Before BALDOCK, EBEL, and MURPHY, Circuit Judges.

ORDER AND JUDGMENT* 

MURPHY, Circuit Judge.


After examining the briefs and appellate record, this panel has determined unanimously that oral argument would not materially assist the determination of this appeal. See Fed. R. App. P. 34(a); 10th Cir. R. 34.1.9. The cause is therefore ordered submitted without oral argument.

Edgar A. Sanchez appeals the district court's denial of his 28 U.S.C. § 2255 petition. This court exercises jurisdiction pursuant to 28 U.S.C. §§ 2253 and 2255 and affirms.1 

Sanchez was arrested by the Kansas Highway patrol on May 5, 1994; approximately 106 kilograms of cocaine hydrochloride were found in his possession. A federal grand jury returned a one-count indictment against Sanchez, charging him with possession with intent to distribute approximately 100 kilograms of cocaine.

On October 21, 1994, Sanchez pled guilty to the indictment pursuant to a plea agreement. In return for Sanchez's plea, the United States agreed that it would not oppose a three-level reduction in Sanchez's base offense level for acceptance of responsibility, take no position on an obstruction of justice enhancement, and not oppose a three-level reduction in Sanchez's base offense level for his minor role in the conspiracy. The United States further agreed to consider filing a motion for a downward departure based on any substantial assistance provided by Sanchez.

Sanchez met with representatives of the Drug Enforcement Administration and the Kansas Bureau of Investigation on December 13, 1994. The meeting was also attended by a representative of the Public Defender's Office. During the meeting Sanchez refused to provide specific information concerning the individuals who recruited him and provided the cocaine. He also refused to provide specific information concerning how, where, and when the cocaine was to be delivered and with whom contact would be made upon delivery. The interview concluded without Sanchez providing any useful information.

Sanchez was sentenced on March 16, 1995. His base offense level of 36 was reduced by three points for his minor role in the offense and three points for acceptance of responsibility. The sentencing range for this base offense level of 30 was 97 to 121 months. The district court sentenced Sanchez to the mandatory minimum of 120 months as required by 21 U.S.C. § 841(b) (1) (A)

On January 29, 1996, Sanchez filed a motion to vacate, set aside, or correct his sentence pursuant to 28 U.S.C. § 2255. In the motion, Sanchez argued that his counsel was constitutionally ineffective because he failed to argue that Sanchez was entitled to a sentence reduction pursuant to the "safety valve" provisions of 18 U.S.C. § 3553(f). He further argued that he was entitled to a two level reduction in his base offense level pursuant to U.S.S.G. § 2D1.1(b) (4). Based on Sanchez's motion and an affidavit filed by Sanchez in support of his claims, the district court appointed James Chappas to represent Sanchez and held an evidentiary hearing.

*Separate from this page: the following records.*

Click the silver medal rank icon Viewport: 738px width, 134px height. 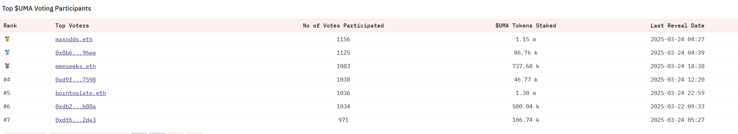tap(7, 52)
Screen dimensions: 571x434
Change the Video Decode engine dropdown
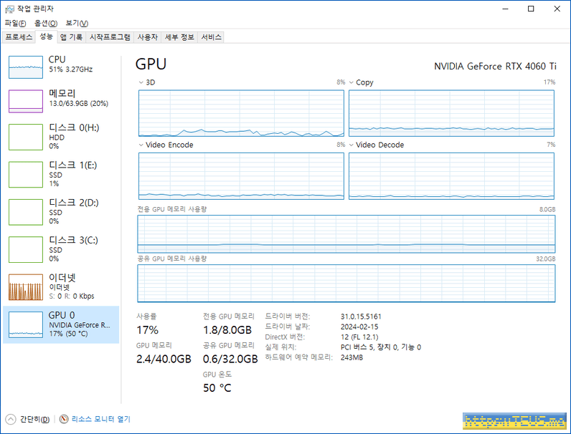coord(351,145)

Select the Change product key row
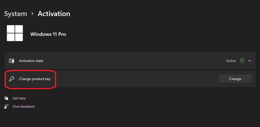pyautogui.click(x=126, y=79)
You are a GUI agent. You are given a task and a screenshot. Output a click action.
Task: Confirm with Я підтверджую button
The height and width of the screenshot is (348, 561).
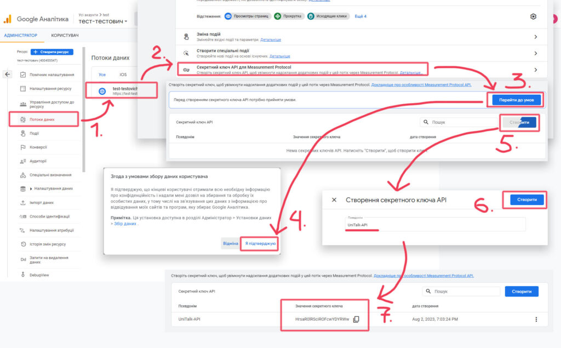point(260,243)
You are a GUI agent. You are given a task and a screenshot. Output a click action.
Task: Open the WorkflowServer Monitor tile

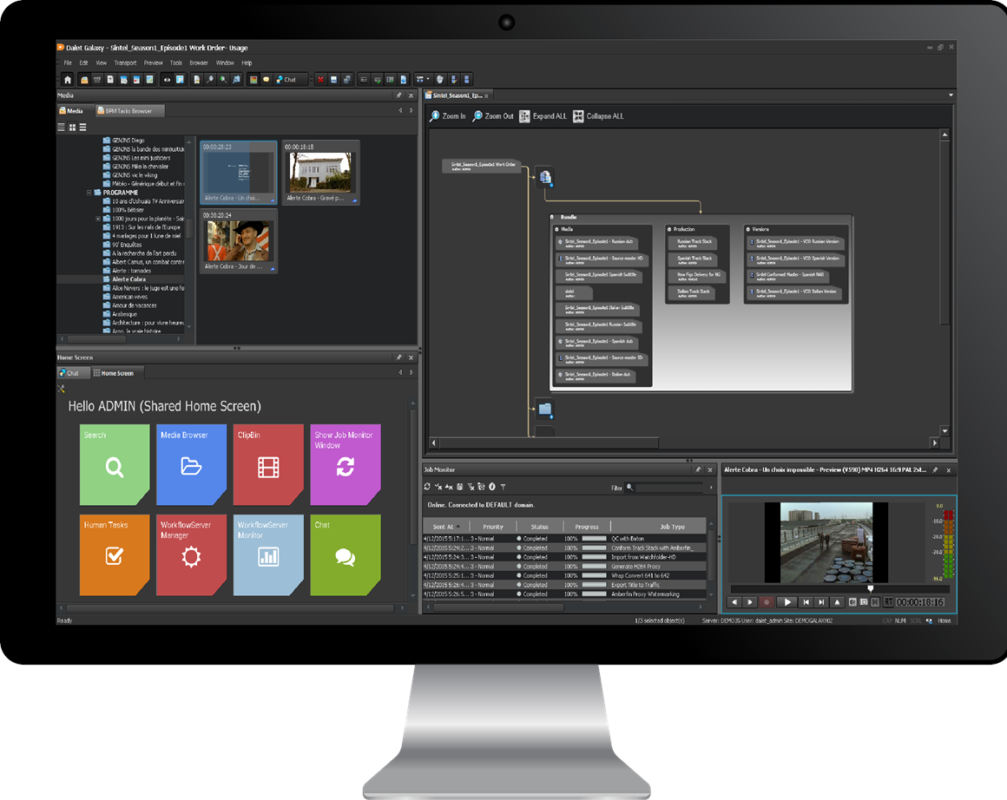[268, 555]
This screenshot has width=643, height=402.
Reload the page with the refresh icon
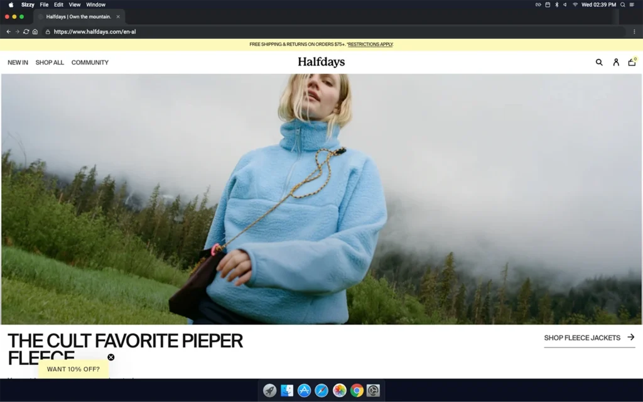pyautogui.click(x=26, y=31)
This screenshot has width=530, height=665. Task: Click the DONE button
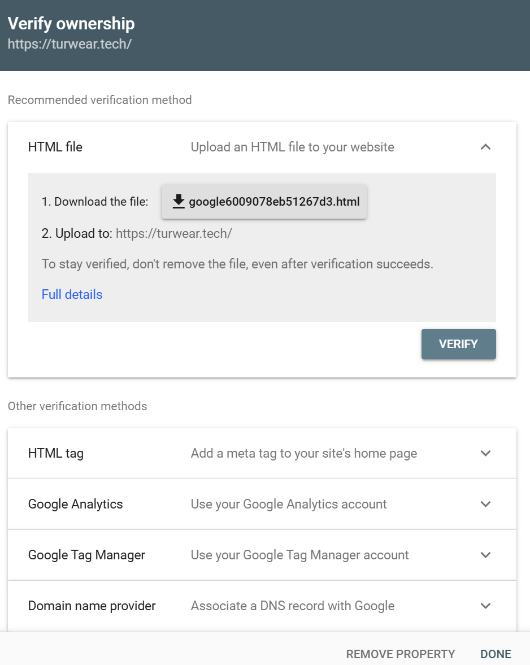[496, 654]
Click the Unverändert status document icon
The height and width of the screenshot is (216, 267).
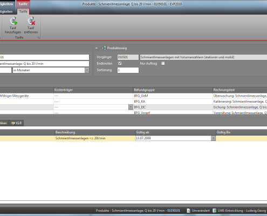tap(188, 211)
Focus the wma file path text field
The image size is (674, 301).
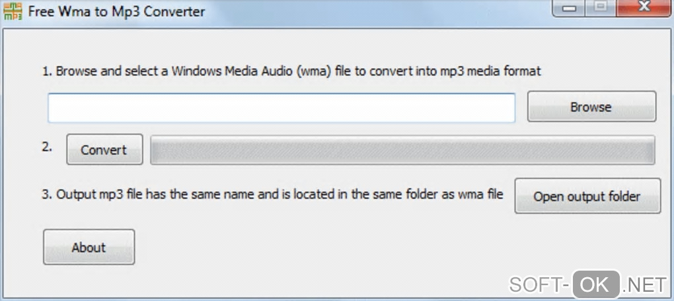coord(281,108)
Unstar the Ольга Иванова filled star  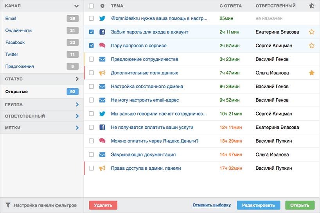312,73
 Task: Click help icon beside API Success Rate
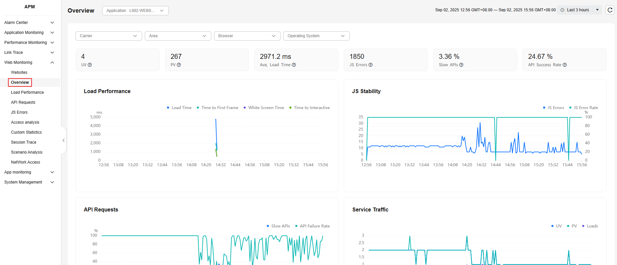[x=565, y=65]
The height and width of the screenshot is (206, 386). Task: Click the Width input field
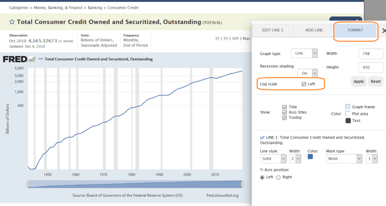point(371,54)
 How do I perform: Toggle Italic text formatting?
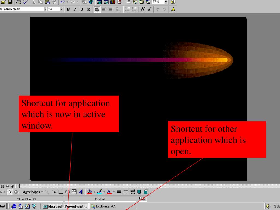tap(75, 9)
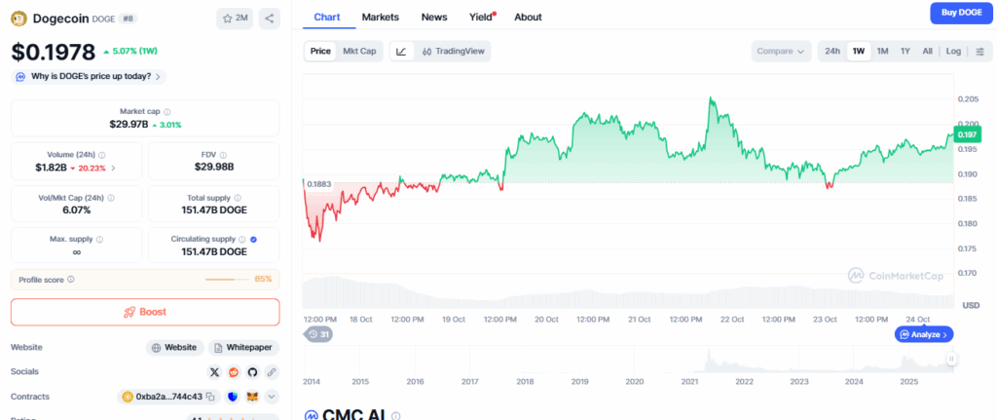997x420 pixels.
Task: Expand 'Why is DOGE's price up today?'
Action: [x=88, y=76]
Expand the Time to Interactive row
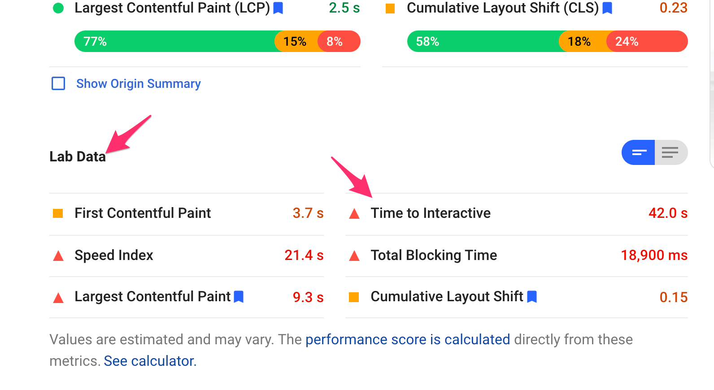The height and width of the screenshot is (390, 714). [517, 214]
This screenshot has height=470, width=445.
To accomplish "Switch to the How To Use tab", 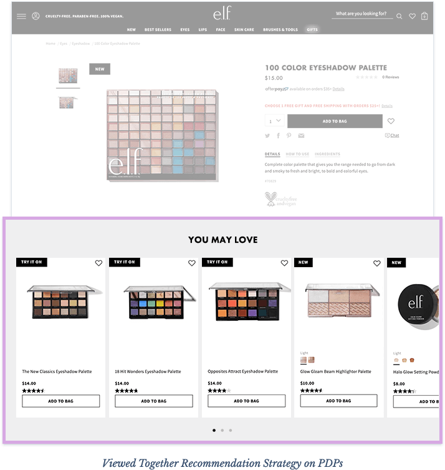I will pos(297,154).
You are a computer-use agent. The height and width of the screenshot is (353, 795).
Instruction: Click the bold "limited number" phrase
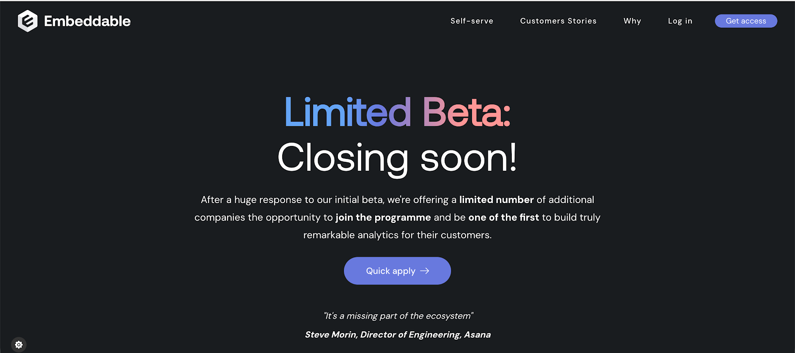(x=495, y=200)
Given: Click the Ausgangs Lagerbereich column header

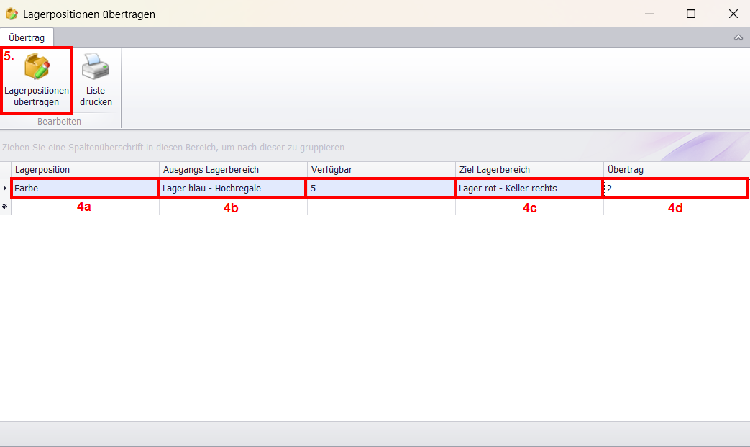Looking at the screenshot, I should click(233, 169).
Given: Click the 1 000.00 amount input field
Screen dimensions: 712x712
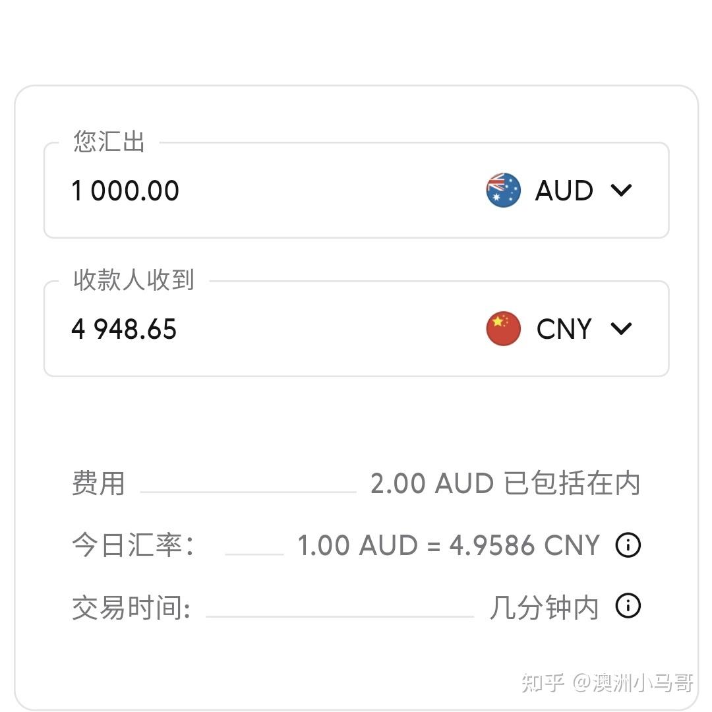Looking at the screenshot, I should click(198, 191).
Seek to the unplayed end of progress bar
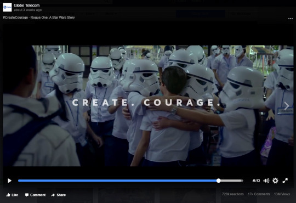 pyautogui.click(x=232, y=181)
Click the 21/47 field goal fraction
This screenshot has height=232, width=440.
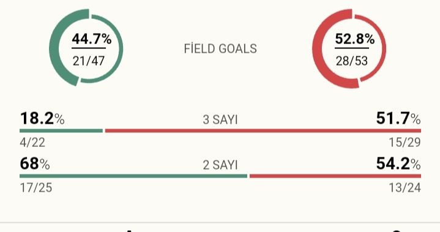pos(89,61)
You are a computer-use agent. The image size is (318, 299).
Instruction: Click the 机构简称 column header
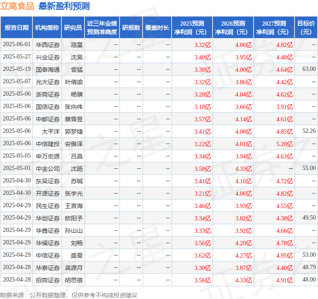[47, 28]
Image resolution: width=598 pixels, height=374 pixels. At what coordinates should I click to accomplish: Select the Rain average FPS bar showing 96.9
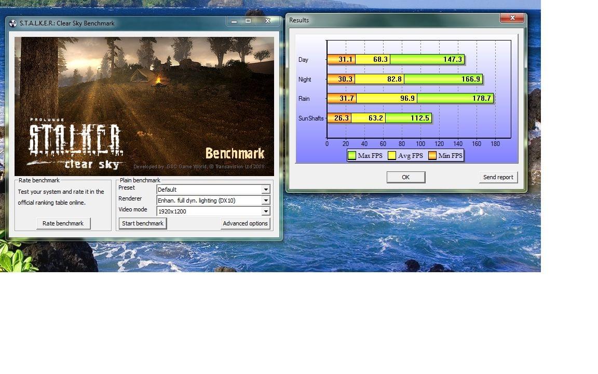click(387, 99)
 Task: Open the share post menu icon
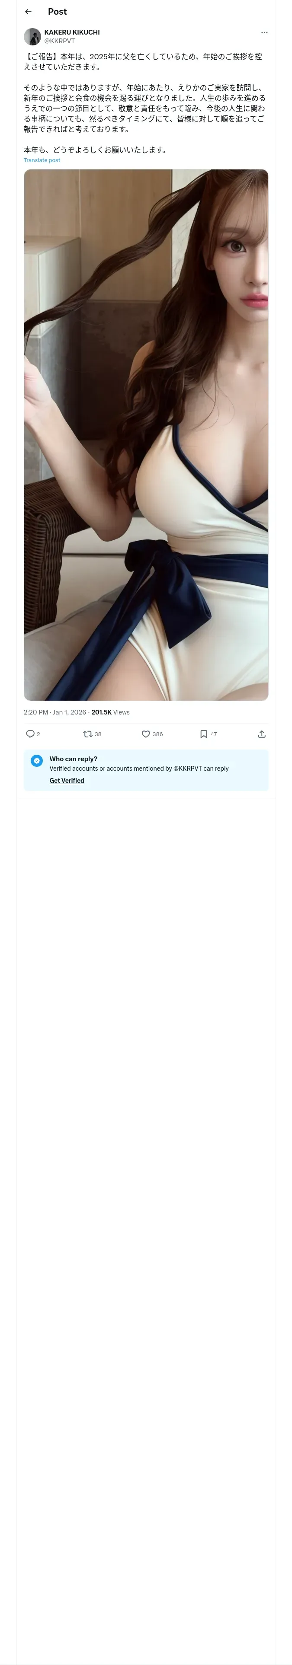point(262,734)
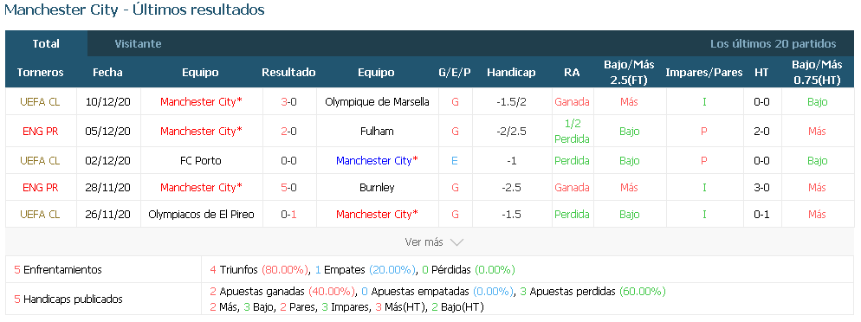This screenshot has width=861, height=322.
Task: Open the Fulham team link
Action: tap(378, 131)
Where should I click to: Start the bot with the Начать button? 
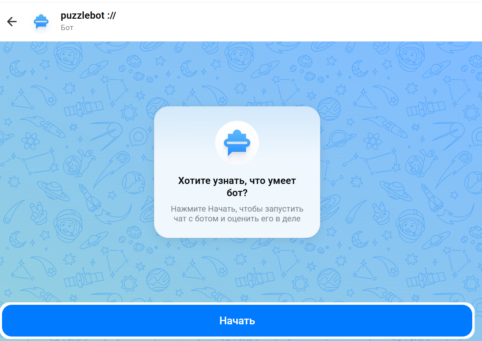pyautogui.click(x=237, y=320)
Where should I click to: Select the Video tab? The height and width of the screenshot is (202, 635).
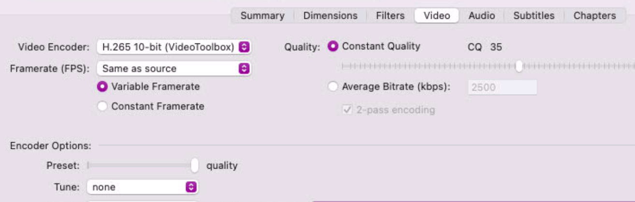tap(437, 15)
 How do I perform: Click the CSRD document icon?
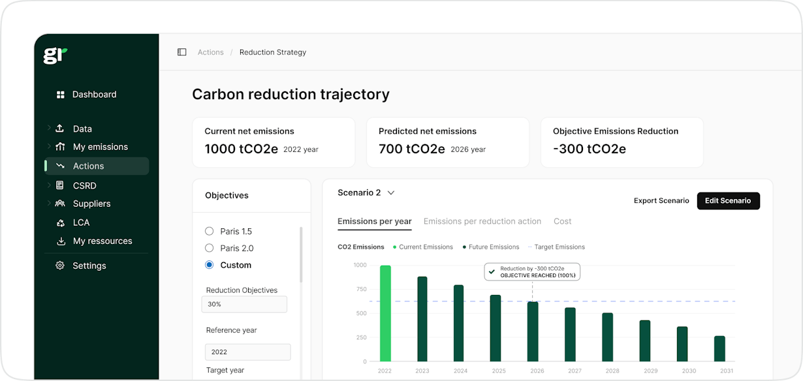tap(60, 185)
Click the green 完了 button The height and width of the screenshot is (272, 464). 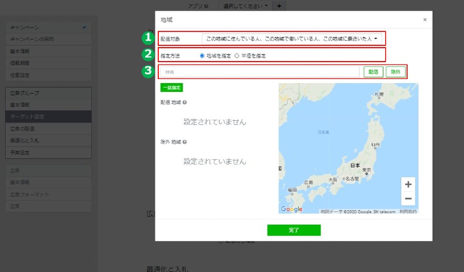293,230
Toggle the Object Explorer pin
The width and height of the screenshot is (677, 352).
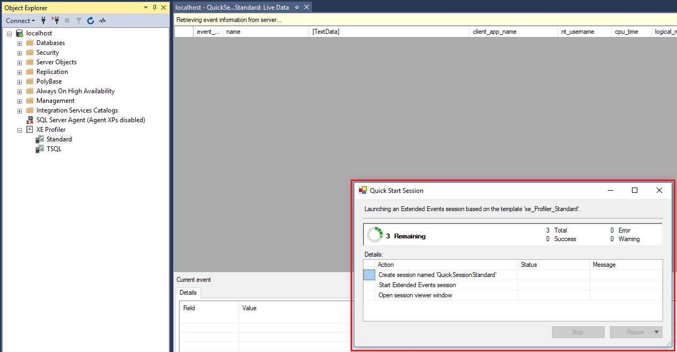[x=154, y=8]
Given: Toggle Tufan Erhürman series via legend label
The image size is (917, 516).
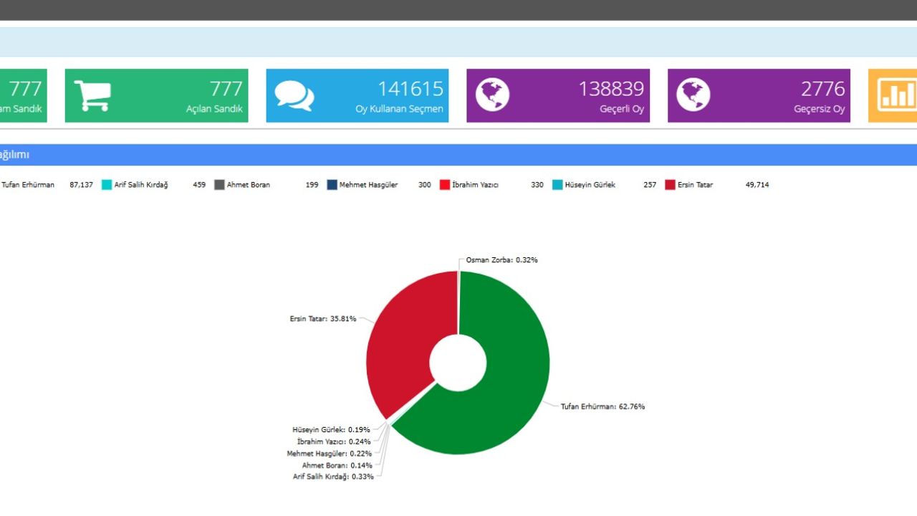Looking at the screenshot, I should point(28,185).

Shortly after the hearing had concluded, the district court issued a Memorandum and Order denying Sanchez's § 2255 motion. The district court concluded that Sanchez's trial counsel was not ineffective because Sanchez was not entitled to a sentence reduction under the safety valve provisions of § 3553(f). The district court found that because Sanchez failed to inform the United States all that he knew about the offense of conviction and the relevant conduct, including the identities and participation of others, he failed to qualify for "safety valve" relief. See 18 U.S.C. § 3553(f) (5); United States v. Acosta-Olivas, 71 F.3d 375, 377-78 (10th Cir. 1995). Accordingly, Sanchez's counsel was not ineffective for failing to request relief under § 3553(f).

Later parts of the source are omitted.